----- RECORDS FOR THIS EXERCISE -----
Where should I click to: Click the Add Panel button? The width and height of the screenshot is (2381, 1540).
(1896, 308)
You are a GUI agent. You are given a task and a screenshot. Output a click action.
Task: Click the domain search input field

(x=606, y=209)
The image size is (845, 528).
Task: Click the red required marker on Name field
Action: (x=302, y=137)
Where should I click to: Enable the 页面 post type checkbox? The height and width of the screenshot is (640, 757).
-----
▶ YOUR TASK
Reproduce every one of the records above, character for character, without changing anything.

▶ WRITTEN ANSWER
Where should I click to: Click the Add Panel button? The width and height of the screenshot is (2381, 1540).
(1896, 308)
You are a GUI agent. You are given a task and a screenshot. Output a click action.
Task: Click the domain search input field

(x=606, y=209)
The image size is (845, 528).
Task: Click the red required marker on Name field
Action: (x=302, y=137)
Where should I click to: Enable the 页面 post type checkbox? The height and width of the screenshot is (640, 757).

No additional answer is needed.